TEXT PASSAGE:
begin

Looking for more stories from tech leaders who embody the Keep Moving Forward ethos? Subscribe wherever you listen to podcasts and never miss an episode.
Transcript
Martin Spier:
I do at least a yearly summit, I call it "summit," with my team. To go over, of course, priorities and things we're planning for this year, but also to make sure the way we work is clear to everyone, especially for folks who join. But the idea is if I'm behaving that way and I'm making sure everyone knows at least that my direct reports are behaving that way and I'm observing everyone who joins, we'll look around and see, yes, that person has a really high bar to review PRs. And you'll start doing the same. It's just natural.
Caleb Brown:
Hey everyone and welcome to Keep Moving Forward, the podcast from X-Team for tech professionals who are passionate about growth, leadership, and innovation. I'm your host, Caleb Brown, and in each episode we'll dive into candid conversations with the tech industry's brightest minds, seasoned leaders, forward-thinking engineers and visionary experts.
I'm incredibly excited about this episode's guest, Martin Spier, who's leading foundational engineering as VP at PicPay Latin America's largest digital wallet. Before PicPay, Martin spent nearly a decade at Netflix, where he helped build the cloud infrastructure that changed how we all watch TV. Now he's bringing the same innovative spirit to democratize financial services across Latin America.

end

PROVIDED MATERIAL:

begin

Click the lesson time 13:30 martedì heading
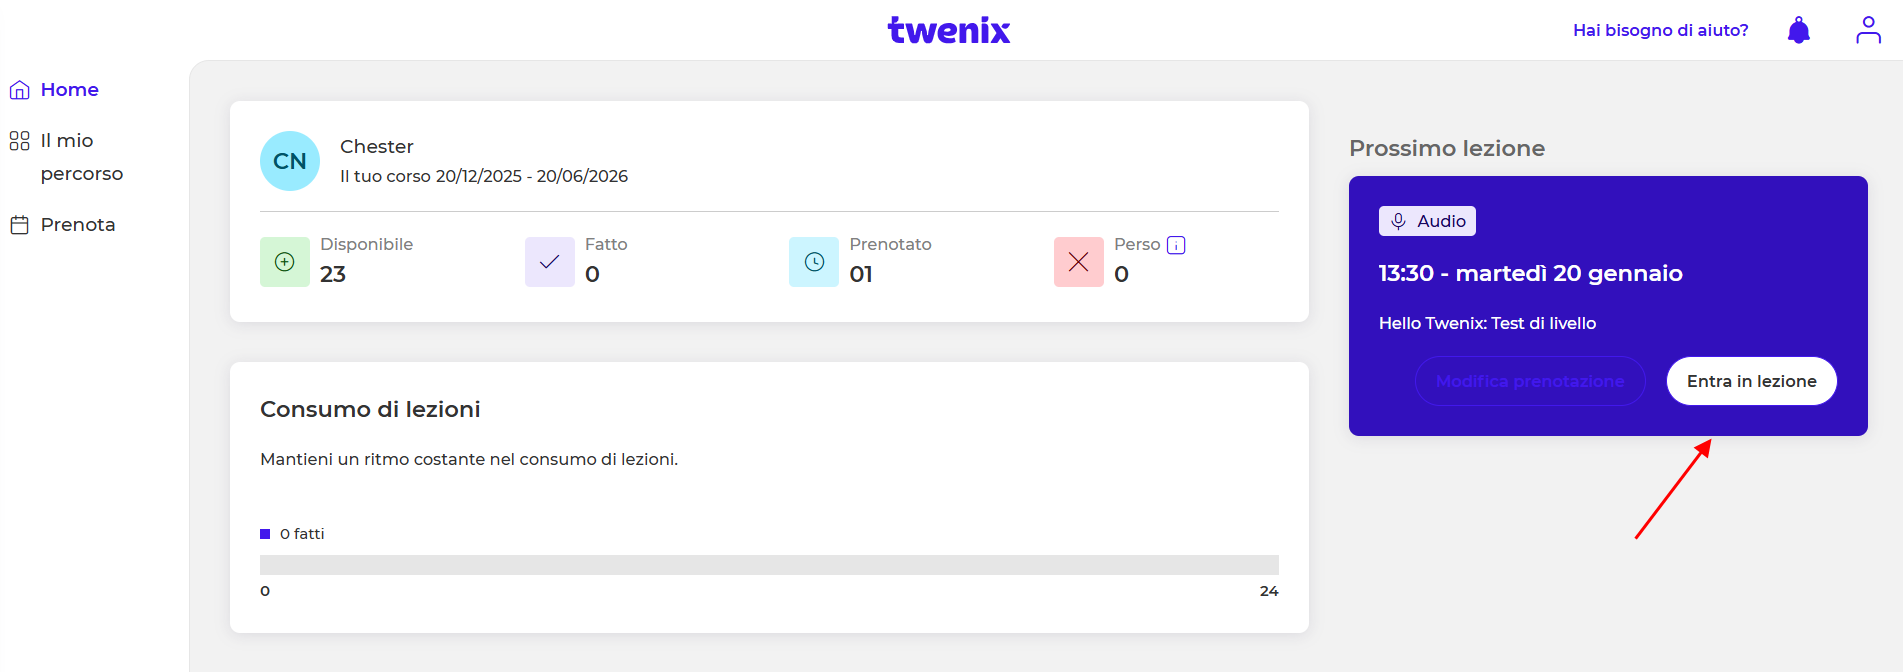[x=1530, y=273]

end

PROBLEM REQUIREMENTS:
According to the podcast transcript, how long did Martin Spier work at Netflix before joining PicPay?

RESULT:
Nearly a decade.